• Aufgabe A: In welchem Ort finden laut dem Dokument die heute eröffneten Winterspiele statt?

• Dokument:
--------------------
Bei Olympia gibt es nur einen Gewinner: das IOC. Gigantismus und Wahnsinn wuchern im Franchise-Modus weiter. Und Österreich will Winterspiele 2026?
Wenn heute in Pyeongchang, Südkorea, die Winterspiele eröffnet werden, stehen für zwei Wochen Athleten, Medaillen, Sport und Show im Blickpunkt. Alternierend zwischen Sommer und Winter trifft sich die Elite aus Politik, Wirtschaft und Sport im Zweijahrestakt. In zusehends exotischer anmutenden, für Sporttourismus eher selten bis kaum erschlossenen, aber für Unsummen kurzerhand herausgeputzten Destinationen. Für diesen Zeitraum wird nach außen hin steril die heile Welt verkörpert. Natürlich bloß dem Milliardengeschäft zuliebe.
Stört in diesen 14 Tagen kein tollpatschiger Dopingfall eines österreichischen Langläufers das von Verschwendung und Wahnsinn getragene Event, gibt es für alle Beteiligten kaum Anlass, Notwendigkeit und Zukunft infrage zu stellen. Vor Ort ist das Programm dicht gedrängt, die Musik beschallt die hinter hohen Zäunen angesiedelten Sportstätten wie in Billigsupermärkten. Sportler feiern hier ihre Erfolge, werden auf dem Podest mit Fahne und Hymnen geehrt, mit Olympiamedaillen dekoriert und abends in ihren nationalen „Häusern“ gefeiert. Für sie ist es ein Erlebnis, und diese Emotionen mitzuerleben ist unvergesslich. Das mag auch der Geist der Spiele sein. Die wahren Gewinner sitzen aber ganz woanders.
--------------------
• Bereitgestellte Daten:

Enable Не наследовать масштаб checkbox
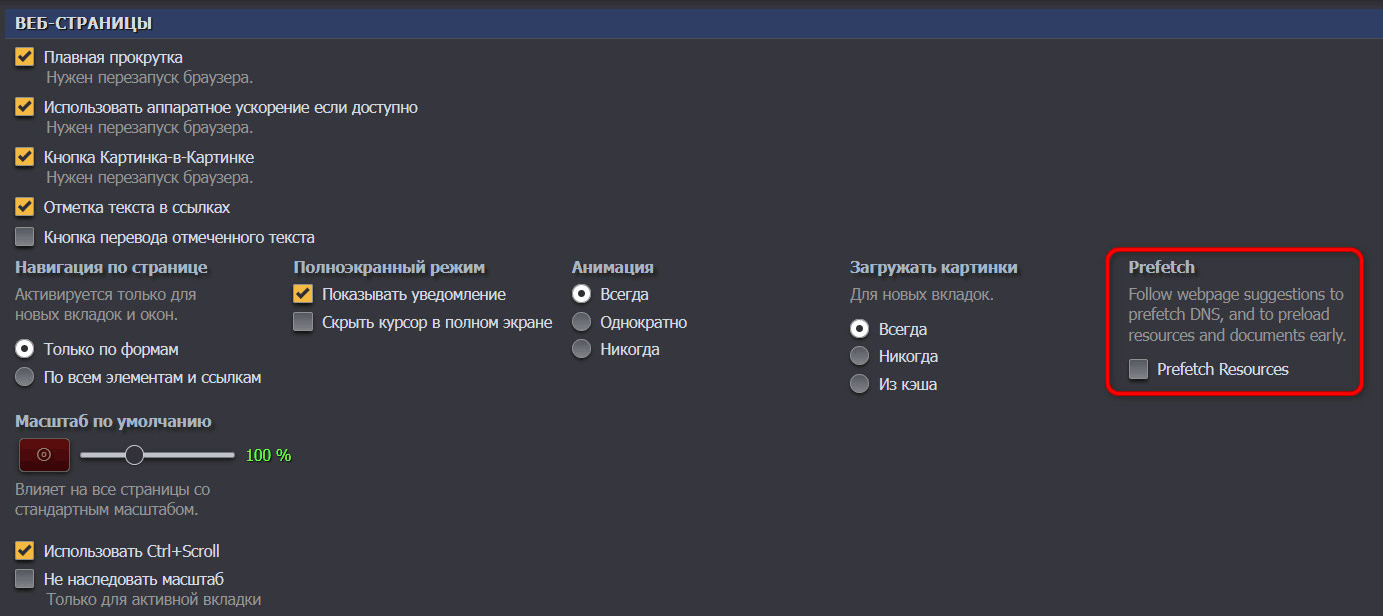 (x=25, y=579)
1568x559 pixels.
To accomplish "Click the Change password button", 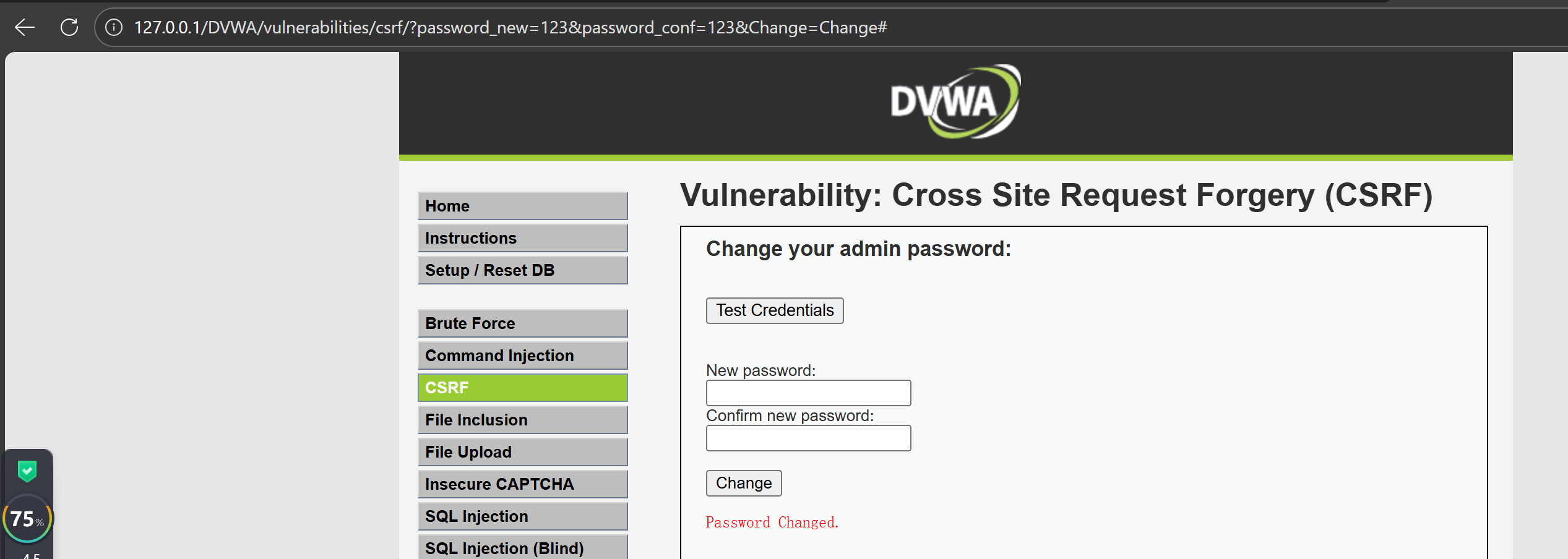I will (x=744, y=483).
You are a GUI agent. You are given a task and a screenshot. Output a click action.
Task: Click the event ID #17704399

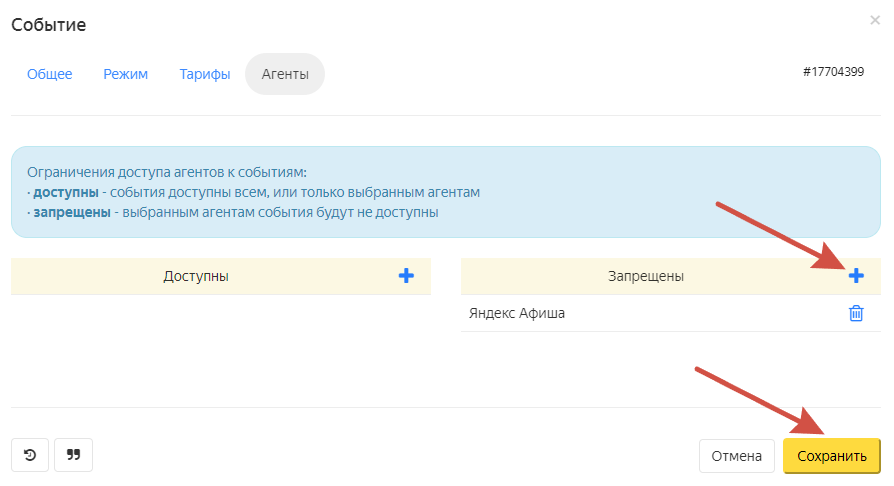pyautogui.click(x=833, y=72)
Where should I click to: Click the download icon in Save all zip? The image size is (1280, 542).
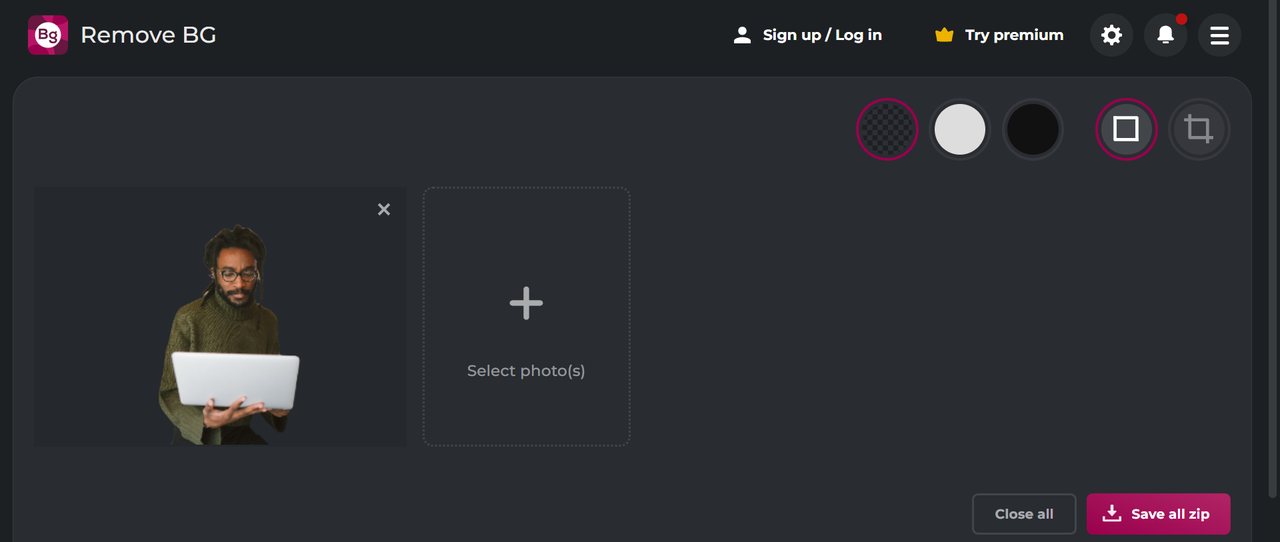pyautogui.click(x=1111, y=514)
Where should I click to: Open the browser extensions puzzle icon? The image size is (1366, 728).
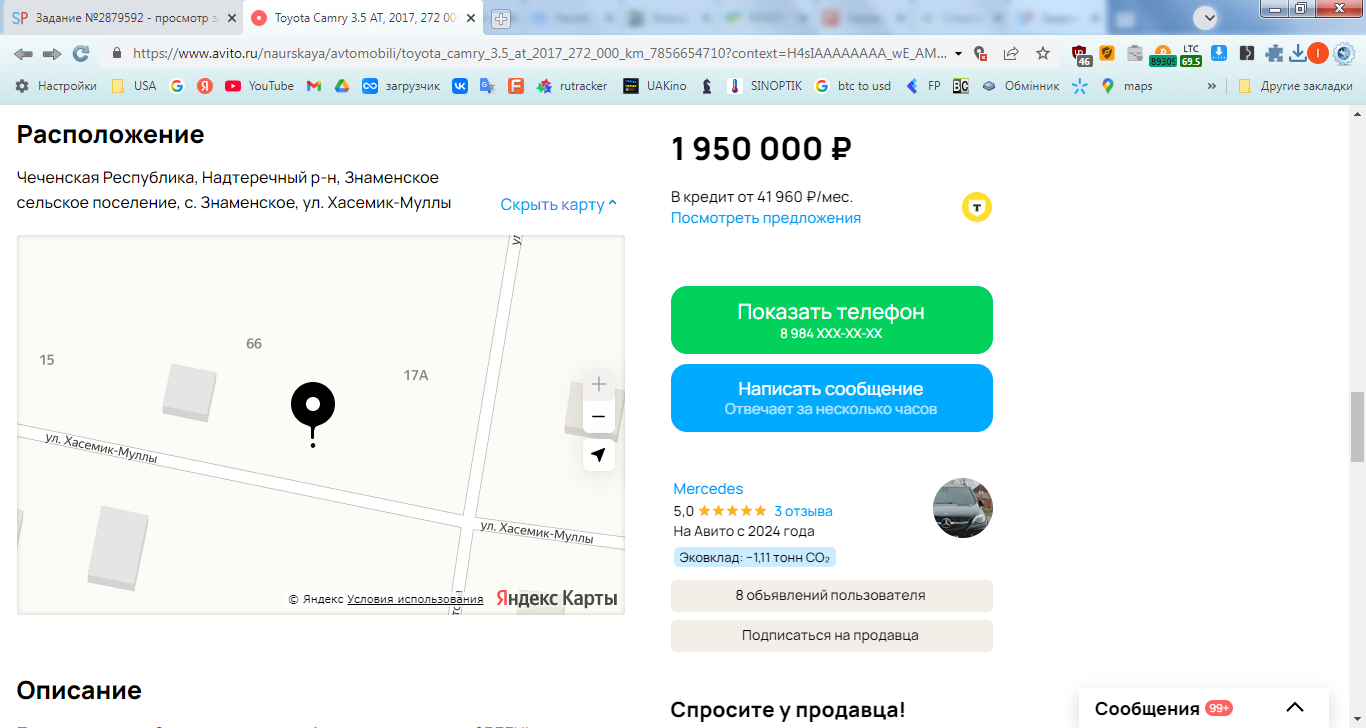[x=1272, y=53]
--------------------
• Aufgabe B: Aktualisieren Sie in der Auflistung alles ab der Zeile mit „Where should I click to: Open“ bis zu deren Ende, indem Sie „puzzle icon“ durch „puzzle button“ ersetzen, und lassen Sie alles Übrige unverändert. Geben Sie nur diese Zeilen und ohne die Bilder wieder.

• Lösung A: In Pyeongchang, Südkorea.

• Lösung B:
Where should I click to: Open the browser extensions puzzle button? The image size is (1366, 728).
[x=1272, y=53]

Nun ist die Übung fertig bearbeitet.